Are there depression-fighting foods? A growing body of research says yes. Recent studies have found evidence that foods such as cold-water fish (salmon, sardines, and tuna, for example), walnuts, and canola oil may be especially beneficial in fighting depression, thanks to an abundance of omega-3 fatty acids. This may help explain why Scandinavian and Asian countries, which boast fish-rich diets, also have lower rates of depression. Researchers at McLean Hospital in Belmont, Mass., have also found that foods rich in uridine have positive effects on mood. Uridine is a natural substance found in sugar beets and molasses, which may make these foods also good for treating depression. Farther afield, Japanese researchers found that a diet high in fish protects people from depression and suicide, while in Finland a team of researchers surveyed 1,767 residents and concluded that eating fish more than twice a week has a protective effect against suicide and depression.
Foods for Depression: What’s the Evidence?
Exactly how these foods fight depression is not known. Researchers think that they may cause changes to some fats in brain membranes, making it easier for chemicals to pass through. The study at McLean Hospital used laboratory rats, and researchers there caution that the metabolism of rats and humans is quite different.
Kathleen Franco, MD, professor of medicine and psychiatry at the Cleveland Clinic Lerner College of Medicine in Ohio, believes that diet and supplements, along with medication and psychotherapy, have a role in depression treatment. “It is recommended that individuals eat a healthy diet [including] fruits and vegetables with antioxidants; Omega-3 fatty acids found in salmon, tuna and some other fish; and vitamins that include all the B’s,” says Dr. Franco. Others are less convinced about the role of supplements and foods for depression. “Dietary supplements such as St. John’s wort and others have less consistent support in research studies and thus may not be effective for depression,” says Richard Shadick, Ph.D., adjunct professor of psychology and director of the Pace University Counseling Center in New York City. “However, one way of controlling your diet that can improve your mood is limiting alcohol.”
Foods for Depression: Other Possible Mood Boosters
Foods rich in omega-3 fatty acids are not the only ones that have been studied for their effect on depression. Other foods or dietary supplements that may be beneficial include:
Studies suggest that if you have low levels of the B vitamin folic acid and high levels of a protein called homocysteine, you are more likely to be depressed. Folic acid, vitamin B2, B6, and B12 have all been shown to decrease levels of homocysteine. You can ensure you get enough B vitamins by eating a diet high in fruits, vegetables, nuts, whole grains, and legumes.

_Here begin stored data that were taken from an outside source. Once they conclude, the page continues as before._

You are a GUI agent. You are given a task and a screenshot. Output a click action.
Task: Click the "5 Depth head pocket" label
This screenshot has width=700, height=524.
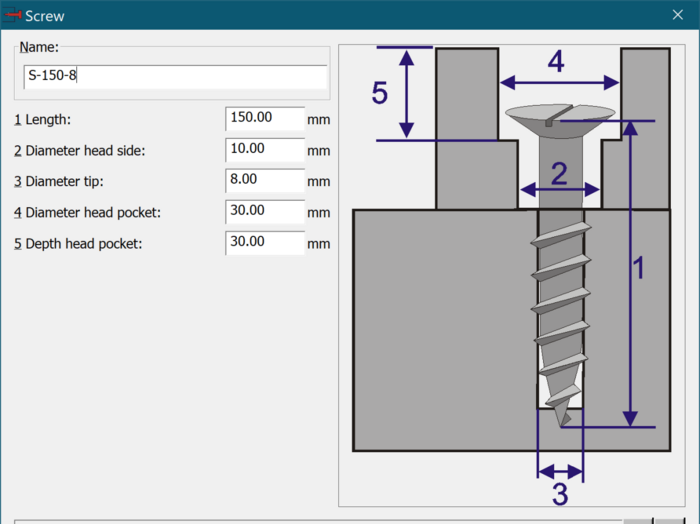coord(78,244)
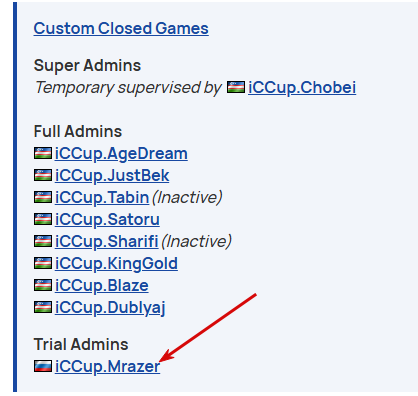Open iCCup.Tabin profile link

[x=102, y=198]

Tryptophan is an important amino acid your body needs to make the brain chemical serotonin. Low levels of serotonin are believed to be a cause of depression. Several studies have shown that a diet high in tryptophan can improve depression. Tryptophan is found in foods high in protein, such as meat, fish, beans, and eggs.
All the carbohydrates you eat are broken down into sugar that your brain needs to function properly. However, eating too much sugar can cause peaks and valleys in your blood glucose levels that can cause or aggravate symptoms of depression. The best way to avoid these symptoms is to eat a diet low in refined carbohydrates and sugar and high in fruits and vegetables.
St. John’s Wort
This plant has been used for centuries as a dietary supplement to treat depression and anxiety. Although some evidence has shown St. John’s wort’s effectiveness in treating mild depression, two recent studies found that it was no more effective than a placebo for treating major depression.
Most of the evidence related to treating depression with food is not yet strong enough to say a particular food can cure depression, but active research continues. For now, most doctors agree that a depression diet, whether from food or dietary supplements, is not a substitute for proper medical care.
“Psychotherapy and medication are the most effective means of combating depression. It should be noted that for all forms of depression, it is important to see a mental health professional to determine the best treatment,” advises Shadick.